WHAT TO PRODUCE
Every record gets copied exactly, and no picture goes with it.

Stored records

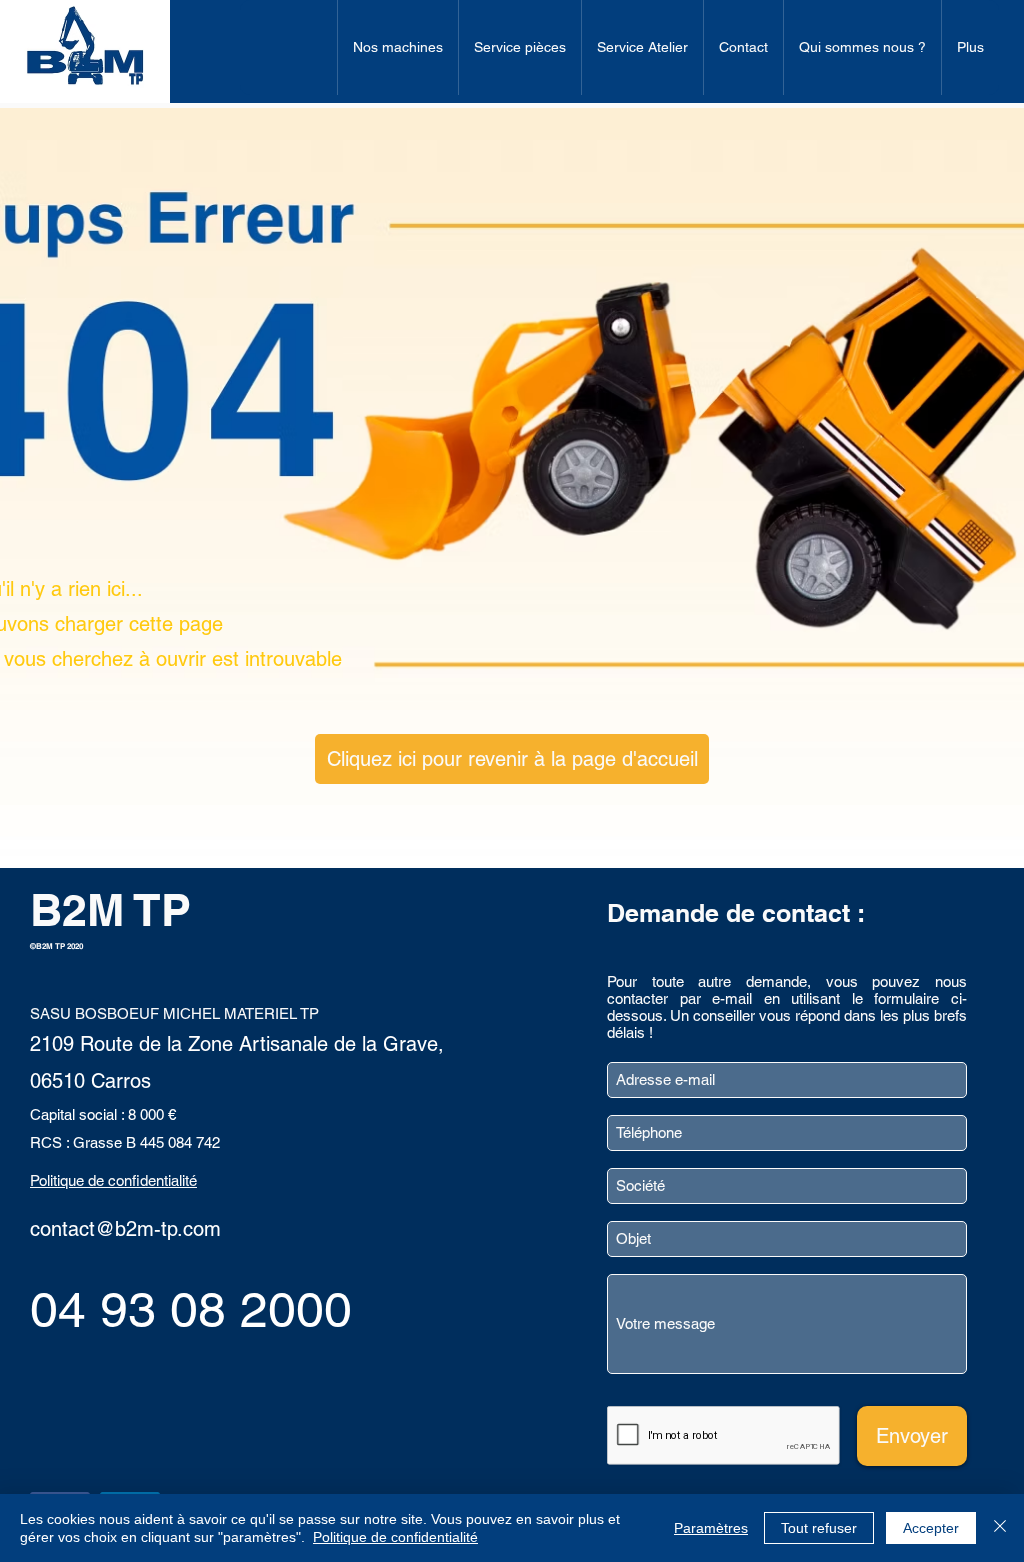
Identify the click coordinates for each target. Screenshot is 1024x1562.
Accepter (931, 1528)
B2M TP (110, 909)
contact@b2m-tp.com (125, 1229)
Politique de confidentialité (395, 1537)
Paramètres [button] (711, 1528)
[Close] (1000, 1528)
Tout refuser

RESPONSE FOR THIS EXERCISE
Identify the click coordinates for each target. Screenshot is 1024x1562.
Accepter (931, 1528)
B2M TP (110, 909)
contact@b2m-tp.com (125, 1229)
Politique de confidentialité (395, 1537)
Paramètres [button] (711, 1528)
[Close] (1000, 1528)
Tout refuser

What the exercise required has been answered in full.